### Trecho do documento ###

A composição de Peart é sobre aqueles que não são “maneiros”, os que não se preocupam (ou nem tem como se preocupar) com status, modismos sociais e futilidades desse gênero. A letra também é genial ao tratar, com sutileza, dos meios que a sociedade “disponibiliza” para que os afastados se conformem com sua insignificância.
O tédio, o isolamento e a falta de perspectiva dos moradores da periferia, e as dificuldades dos adolescentes em tratar a exclusão de seus pares também são abordadas na música, cuja letra traduzida é mais ou menos a seguinte:
“Espalhados nos confins da cidade em ordem geométrica; Uma fronteira isolada entre as luzes brilhantes e o distante e obscuro desconhecido; Crescendo, tudo parece tão parcial; Opiniões todas arranjadas, o futuro pré-decidido, isolado e subdividido na zona de produção em massa; Em lugar algum estão os sonhadores ou os excluídos tão solitários. Subdivisões: nas salas do colegial, nos shoppings; Ajuste-se ou fique de fora; Subdivisões: nos porões dos bares, nas traseiras dos carros; Seja bacana ou fique de fora; Qualquer fuga pode amenizar a verdade pouco atraente, mas os subúrbios não possuem charme para aliviar os sonhos inquietos da juventude (espetacular essa frase...); Atraídos como mariposas nos amontoamos na cidade; A eterna e velha atração em busca de ação; Acesos como vaga-lumes apenas para sentir a noite pulsante; Alguns irão vender seus sonhos por pequenos desejos ou perderão a competição para ratos; Serão pegos em armadilhas e começarão a sonhar com algum lugar para relaxar seu vôo inquieto, algum lugar fora da memória de ruas iluminadas em noites quietas.”
Eu tenho uma opinião bastante particular sobre a letra de “Subdivisions”. Para mim ela é uma metáfora sobre a exclusão da mídia ao longo dos anos, um protesto inteligente. Eles seriam os excluídos, os que ficaram de fora.
Geddy, Alex e Peart sempre foram outsiders, passando quilômetros longe de qualquer popularidade. Não havia um lado negro, apelos sexuais, pactos demoníacos ou qualquer maquiagem para ajudá-los como banda iniciante. Estudar e se qualificar na música era a passagem para a virtuose e o único caminho para o sucesso, com todo esse vento soprando contra.

### Itens fornecidos ###

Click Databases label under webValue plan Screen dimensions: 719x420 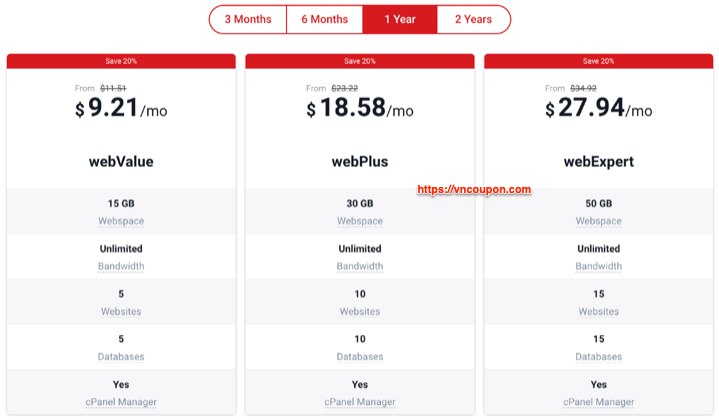point(121,357)
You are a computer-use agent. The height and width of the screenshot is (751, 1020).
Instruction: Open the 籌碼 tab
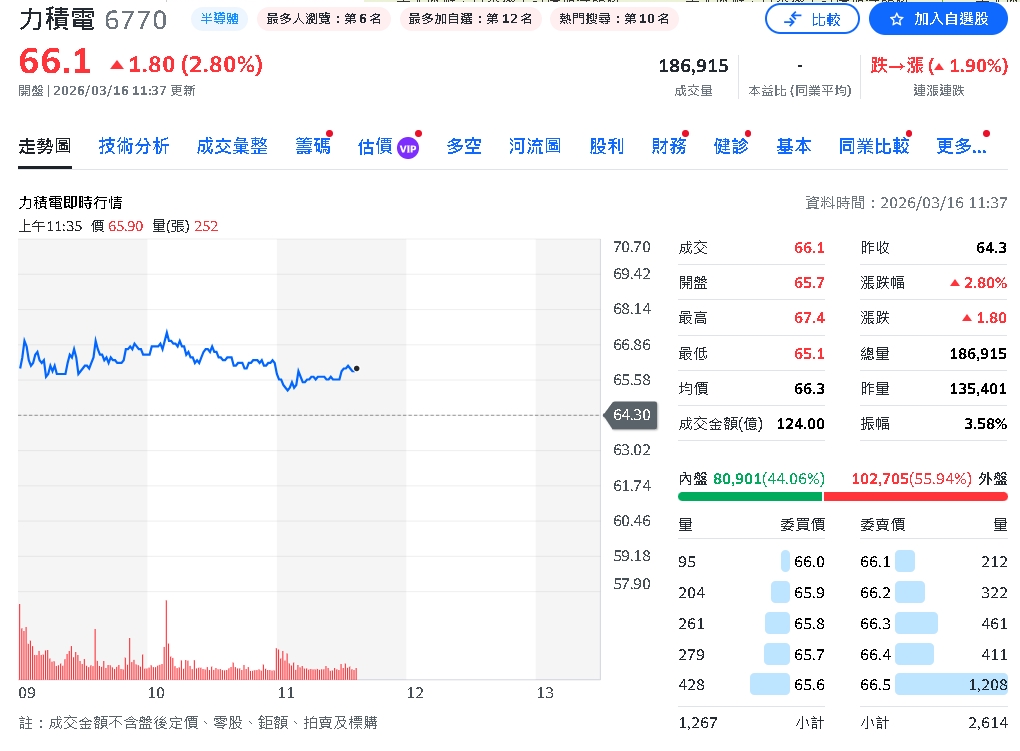[312, 146]
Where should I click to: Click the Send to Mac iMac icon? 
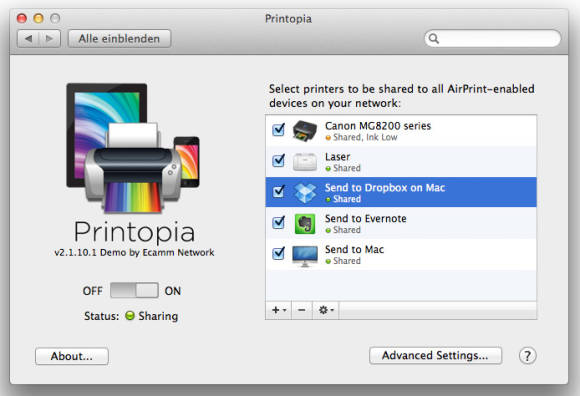[305, 256]
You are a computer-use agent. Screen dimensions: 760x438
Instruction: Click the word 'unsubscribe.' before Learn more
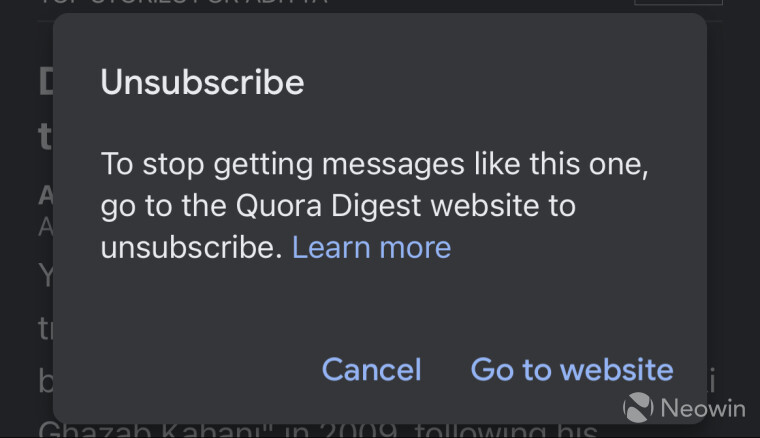pyautogui.click(x=191, y=248)
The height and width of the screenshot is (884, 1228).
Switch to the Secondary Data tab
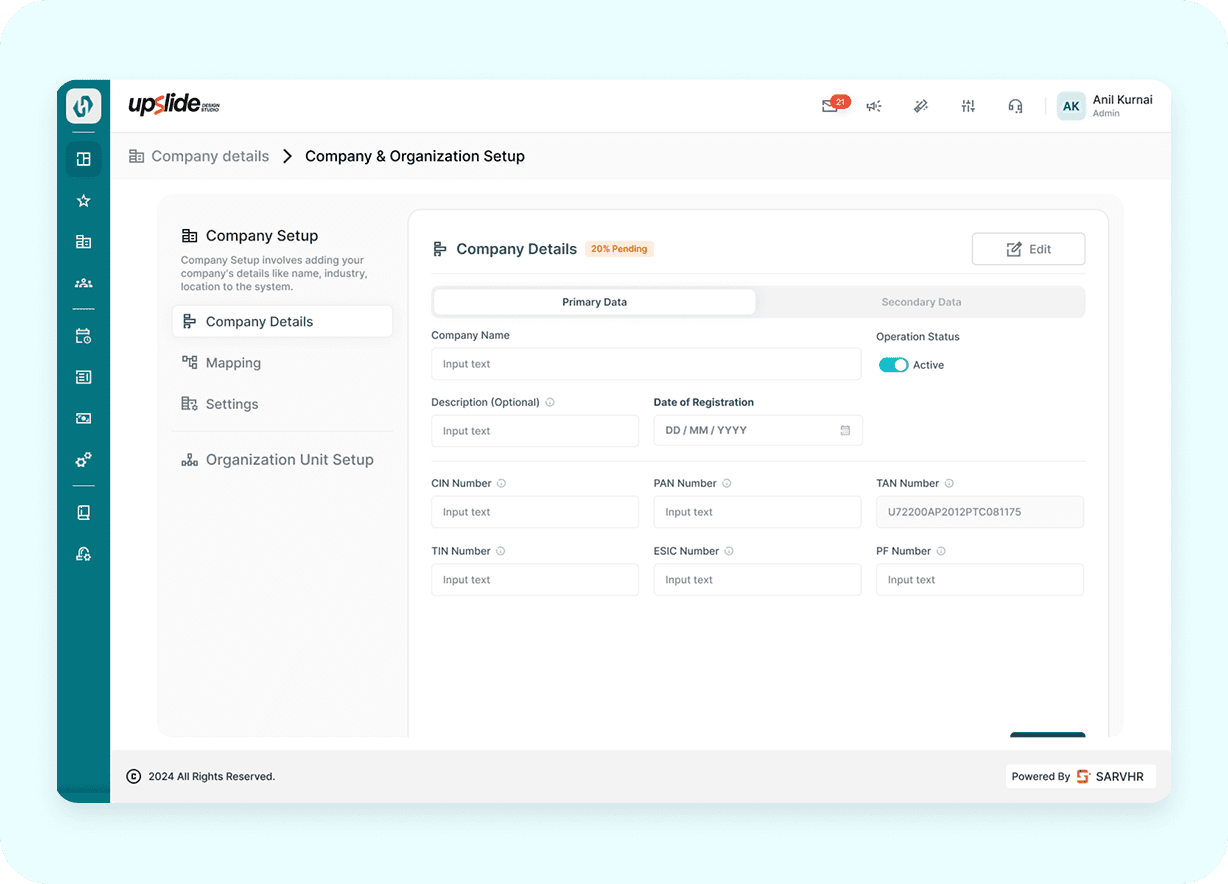tap(920, 301)
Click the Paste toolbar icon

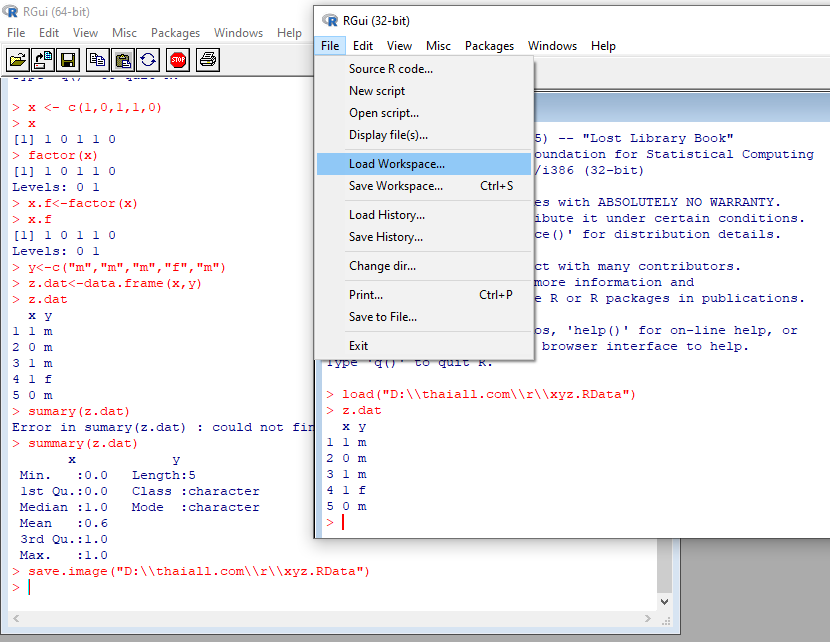point(123,60)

###

Objetivo da tarefa –
Escreva a continuação do texto sobre a música “Subdivisions”, começando logo depois da última frase. Os itens não têm nenhuma relação com o que se pede aqui.

Resposta da tarefa –
Justifico desta forma a inexplicável má-vontade por parte da crítica, praticamente banindo o RUSH das publicações roqueiras durante pelo menos 20 anos. O RUSH jamais apareceu em qualquer publicação sem que o assunto fosse o som da banda, e nas poucas vezes em que tiveram espaço, foram invariavelmente desvalorizados pela crítica. Alguns “experts” rotulavam seu som como excessivamente técnico e faziam chacota com a voz de Geddy e com o temperamento fóbico de Peart. Era algo realmente deprimente, praticamente um “bullying” dentro do cenário roqueiro.
Talvez se eles estivessem metidos em escândalos sexuais e maluquices no palco e fora dele a história fosse diferente. Felizmente a intolerância com o RUSH vem diminuindo gradativamente e hoje o cenário crítico tende ao merecido reconhecimento.
Por isso tudo o RUSH é notoriamente tido como uma banda “nerd”, ouvida por “nerds”. Gente perfeccionista que toca para ouvidos perfeccionistas, digamos assim, pouco se lixando para caras e bocas e atitudes polêmicas. O que importa para eles é a qualidade do seu som e a satisfação de seus seguidores. Daí a idolatria dos seus fãs e a admiração por outros músicos.
Sobre o assunto, Geddy Lee disse o seguinte à revista Rolling Stone, no ano passado: “Nós sempre vivemos e trabalhamos à margem da imprensa e principalmente da crítica. Nós nunca aparecemos em revistas badaladas, em colunas sociais ou em páginas de fofocas. Só viramos assunto ou ganhamos capas de revista técnicas. Sempre fomos muito independentes, talvez isso incomode um pouco parte da mídia. Mas isso mudou ao longo do tempo, principalmente por causa dos fãs. Estamos aí há quase 40 anos e nossos fãs são maravilhosos, nos deram apoio nos momentos mais difíceis. Eu acredito que hoje parte da imprensa pense: 'bem, se existe gente tão devotada por causa desses três, então eles não devem ser tão ruins assim’ (risos)".